Recent studies also emphasized the important roles of somatic mutations in the diagnoses and treatment strategy of ALAL[6,15-17]. These genetic data and our study both revealed that MPAL shared mutations with both AML and ALL, which indicated it would probably originated from early hematopoietic stem cells. B/M phenotype and T/M phenotype shared genetic alterations in the category of transcription factor and epigenetics, which was consistent with our findings. However, we did not observe the tendency towards to signaling pathway mutations of T/M and B/M cases as previous reported[16]. Limited number of patients may be the key reason. In this study, we analyzed 4 patients with AUL and 15 acute leukemia with mix-phenotype (BAL/MPAL) by high throughput sequencing and the results demonstrated these two sub-types of ALAL possessed different mutation files. We anticipate that the genetic information revealed by high throughput sequencing will innovate the medical care of ALAL in the future.

Another important point of view of our study is the deep exploration of the diagnostic system of ALAL. EGIL classification guideline was first proposed in 1995 and adopted in WHO criteria in 2001[2]. Updated WHO 2008/2016 classification implicated significant modification to the EGIL score system and quite a number of patients were eliminated outside ALAL diagnosis, just as we found in our study[4,5]. This part of patients was diagnosed as AML or ALL, and received corresponding treatment.
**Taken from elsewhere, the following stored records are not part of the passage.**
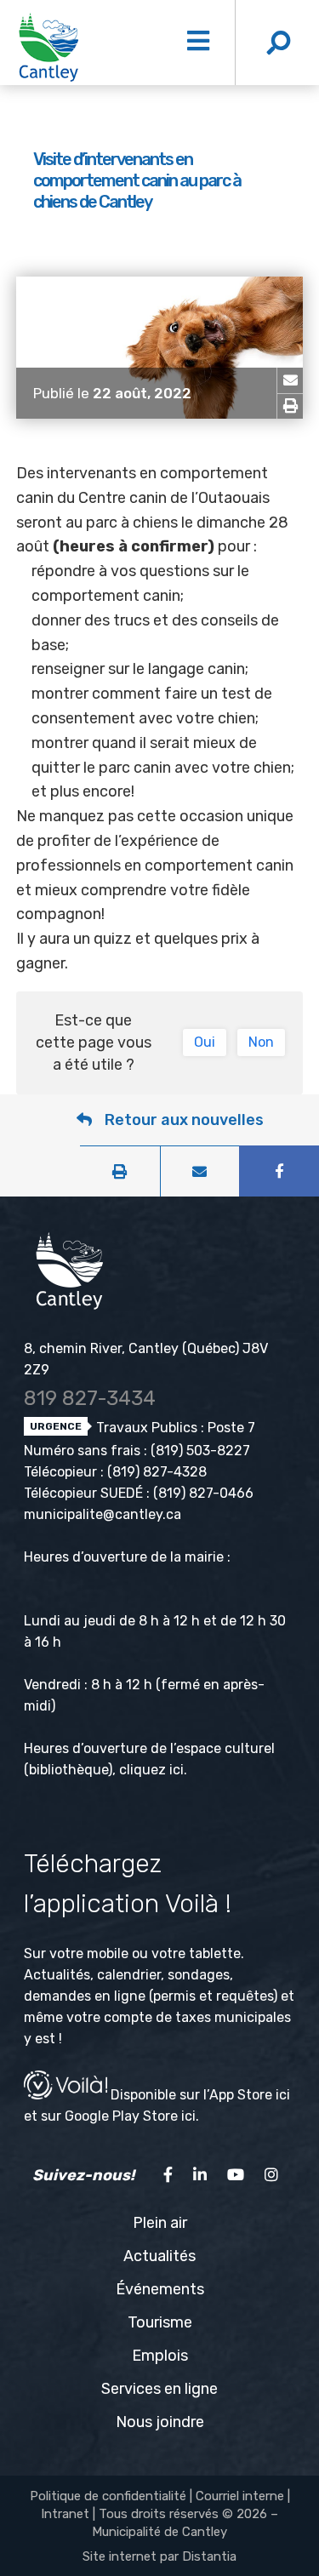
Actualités (159, 2256)
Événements (160, 2289)
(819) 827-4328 (157, 1472)
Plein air (160, 2222)
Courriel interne (240, 2496)
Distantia (209, 2556)
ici (176, 1770)
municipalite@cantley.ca (102, 1514)
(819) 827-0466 (203, 1493)
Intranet (65, 2514)
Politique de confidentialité (108, 2496)
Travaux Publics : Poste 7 (174, 1427)
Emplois (160, 2355)
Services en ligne (159, 2388)
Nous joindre (160, 2422)
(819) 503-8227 (200, 1450)
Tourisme (160, 2322)
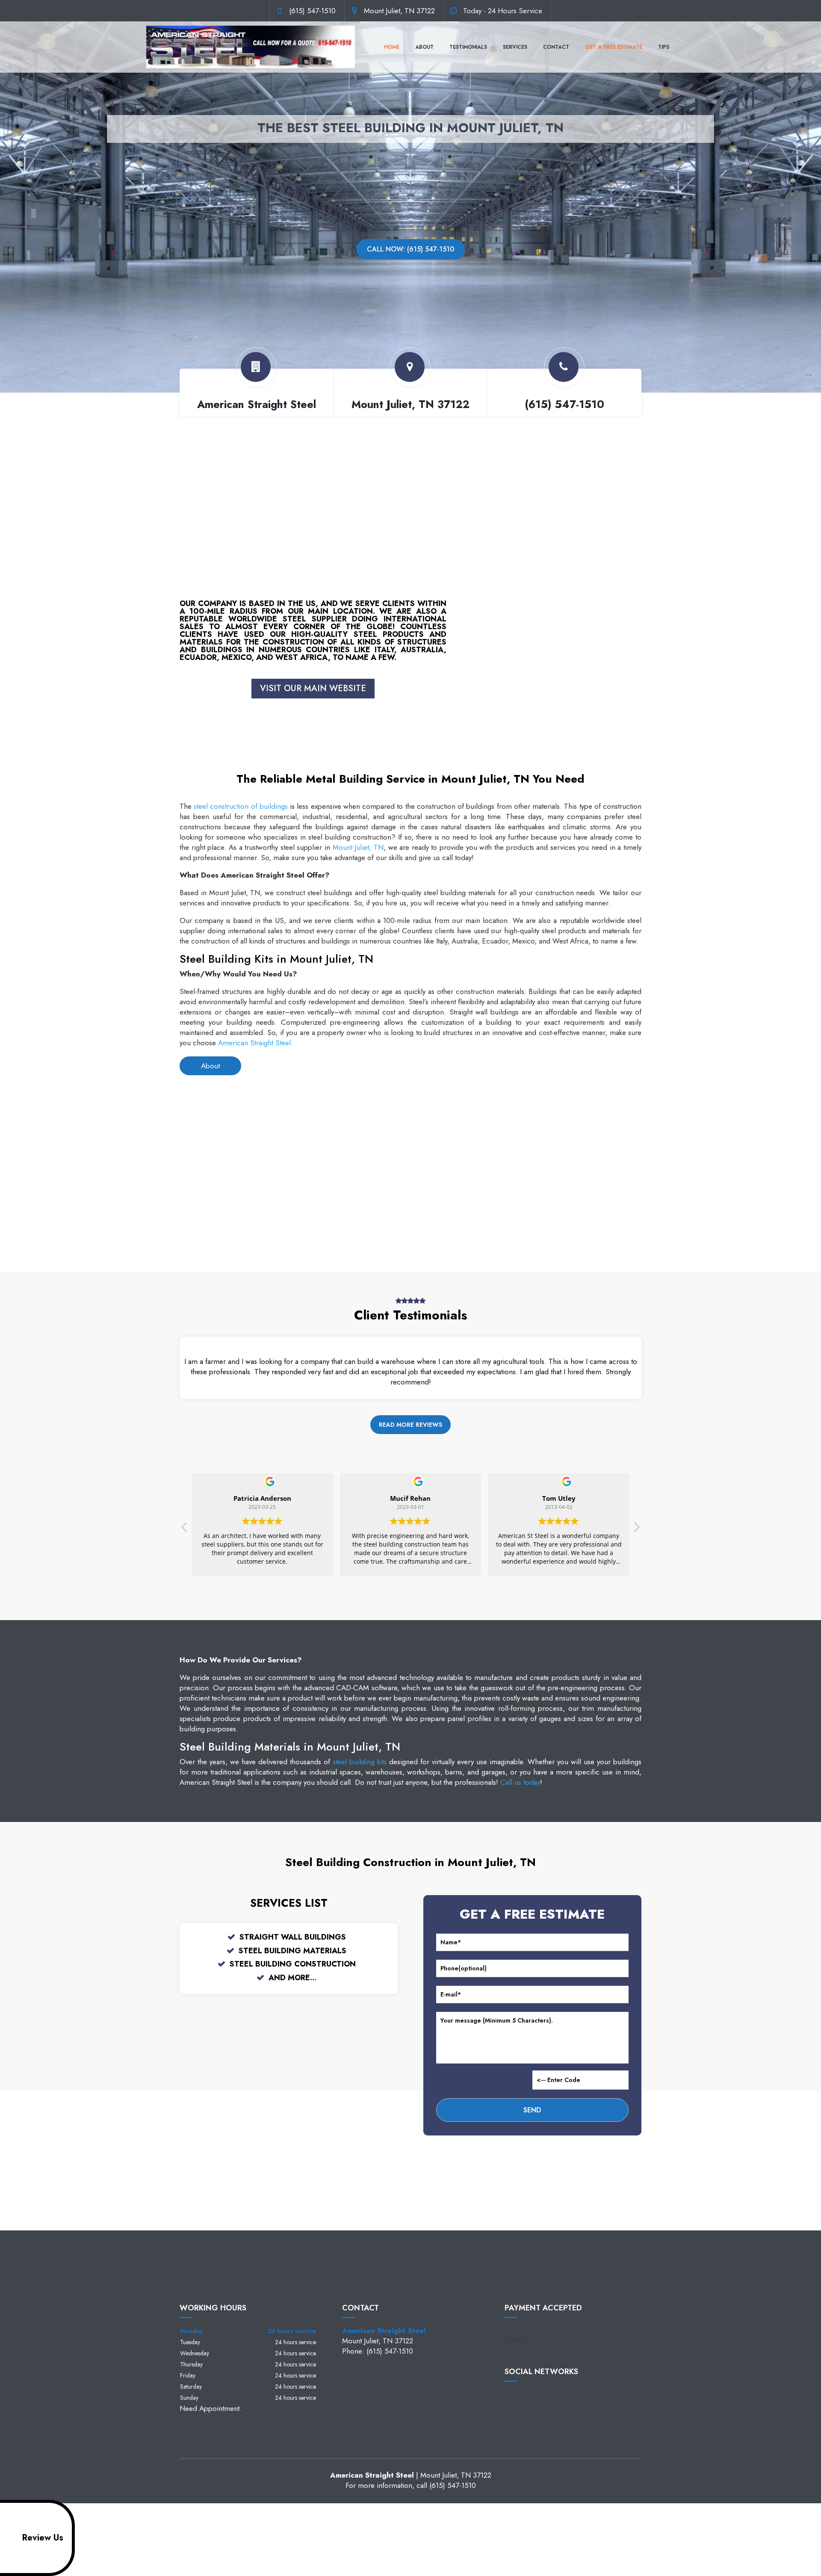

However, whether the remarkable change is suitable and beneficial for the patients is still controversial, and the conflict focuses on the part of patients excluded by the new WHO system[3,18]. In this study, we found the patients excluded by WHO system had an even worse prognosis (Log rank p = 0.016 for PFS and Log rank p = 0.016 for OS), which was consistent with a previous reported clinical study[19]. In spite of this, we also found that the patients, satisfied the EGIL criteria but excluded by WHO diagnose system, shared the similar basic characteristics and immunophenotype with the patients included as showed in Table 1. Of the 9 patients excluded by WHO from ALAL, 2 cases underwent high throughput sequencing, and the results showed both of them carried completed genetic mutations distributed in genes like PTEN, KRAS, JAK3, KMT2C, WT1, ETV6, TP53, JAK3, RUNX1, NOTCH1, PHF6, and CREBBP. One of them showed no response to conventional chemotherapy, and unfortunately died 83 days after the diagnose. This is the first study to investigate the genetic background of this part of patients, however, the number of patients is limited to describe the whole picture of these patients. As the diagnosis significantly dictates the therapeutic decision making, the clinical appliance of the WHO 2008/2016 criteria needs to be in more prospective clinical studies.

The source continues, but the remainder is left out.